======== Material provided

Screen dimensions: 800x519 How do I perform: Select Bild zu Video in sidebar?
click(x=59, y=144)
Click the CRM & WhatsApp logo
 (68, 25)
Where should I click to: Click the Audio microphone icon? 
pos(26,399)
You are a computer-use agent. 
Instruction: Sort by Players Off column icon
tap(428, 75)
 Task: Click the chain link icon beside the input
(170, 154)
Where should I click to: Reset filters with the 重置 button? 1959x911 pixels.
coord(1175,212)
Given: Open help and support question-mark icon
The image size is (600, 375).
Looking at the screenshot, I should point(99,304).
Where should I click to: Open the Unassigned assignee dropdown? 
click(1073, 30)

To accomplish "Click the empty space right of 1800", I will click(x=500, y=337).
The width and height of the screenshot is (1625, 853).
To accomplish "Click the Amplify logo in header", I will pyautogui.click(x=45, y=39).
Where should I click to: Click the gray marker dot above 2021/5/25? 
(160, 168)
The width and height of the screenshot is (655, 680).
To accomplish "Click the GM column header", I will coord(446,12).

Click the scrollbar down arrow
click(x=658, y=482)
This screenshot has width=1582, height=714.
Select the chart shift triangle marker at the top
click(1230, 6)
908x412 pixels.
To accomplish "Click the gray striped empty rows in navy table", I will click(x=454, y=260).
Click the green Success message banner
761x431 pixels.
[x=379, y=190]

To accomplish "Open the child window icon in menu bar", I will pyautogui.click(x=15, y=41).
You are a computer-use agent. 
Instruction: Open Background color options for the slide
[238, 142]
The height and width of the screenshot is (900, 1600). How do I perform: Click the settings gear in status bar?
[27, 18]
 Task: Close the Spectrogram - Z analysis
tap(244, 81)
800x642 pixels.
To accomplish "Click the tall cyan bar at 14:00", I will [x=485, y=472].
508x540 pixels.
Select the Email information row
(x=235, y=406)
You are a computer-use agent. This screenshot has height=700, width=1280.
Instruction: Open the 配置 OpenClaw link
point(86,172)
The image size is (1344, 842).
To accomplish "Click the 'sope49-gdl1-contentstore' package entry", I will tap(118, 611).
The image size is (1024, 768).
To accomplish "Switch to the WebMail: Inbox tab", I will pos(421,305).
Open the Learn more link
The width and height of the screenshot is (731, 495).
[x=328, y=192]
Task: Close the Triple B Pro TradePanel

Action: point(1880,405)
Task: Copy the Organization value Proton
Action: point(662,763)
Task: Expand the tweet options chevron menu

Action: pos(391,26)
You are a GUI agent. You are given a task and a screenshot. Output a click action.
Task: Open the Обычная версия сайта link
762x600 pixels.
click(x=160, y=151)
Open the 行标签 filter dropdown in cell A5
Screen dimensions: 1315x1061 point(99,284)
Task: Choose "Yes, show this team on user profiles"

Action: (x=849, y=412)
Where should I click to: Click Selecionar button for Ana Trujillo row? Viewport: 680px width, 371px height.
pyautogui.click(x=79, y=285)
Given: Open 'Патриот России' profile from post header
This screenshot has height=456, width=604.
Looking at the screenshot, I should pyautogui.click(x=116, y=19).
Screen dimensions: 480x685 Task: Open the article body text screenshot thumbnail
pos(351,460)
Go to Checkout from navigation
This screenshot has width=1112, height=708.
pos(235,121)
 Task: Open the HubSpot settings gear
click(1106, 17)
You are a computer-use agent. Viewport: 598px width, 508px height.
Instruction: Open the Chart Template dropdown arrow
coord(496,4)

================

Take the line containing "Task: Expand the tweet options chevron menu" as the first line and the last line of the data above as the final one. Write out these lines and all between them exactly.

* _Your response_:
Task: Expand the tweet options chevron menu

Action: pos(391,26)
You are a GUI agent. You are given a task and a screenshot. Output a click action.
Task: Open the Обычная версия сайта link
762x600 pixels.
click(x=160, y=151)
Open the 行标签 filter dropdown in cell A5
Screen dimensions: 1315x1061 point(99,284)
Task: Choose "Yes, show this team on user profiles"

Action: (x=849, y=412)
Where should I click to: Click Selecionar button for Ana Trujillo row? Viewport: 680px width, 371px height.
pyautogui.click(x=79, y=285)
Given: Open 'Патриот России' profile from post header
This screenshot has height=456, width=604.
Looking at the screenshot, I should pyautogui.click(x=116, y=19).
Screen dimensions: 480x685 Task: Open the article body text screenshot thumbnail
pos(351,460)
Go to Checkout from navigation
This screenshot has width=1112, height=708.
pos(235,121)
 Task: Open the HubSpot settings gear
click(1106, 17)
You are a computer-use agent. Viewport: 598px width, 508px height.
Instruction: Open the Chart Template dropdown arrow
coord(496,4)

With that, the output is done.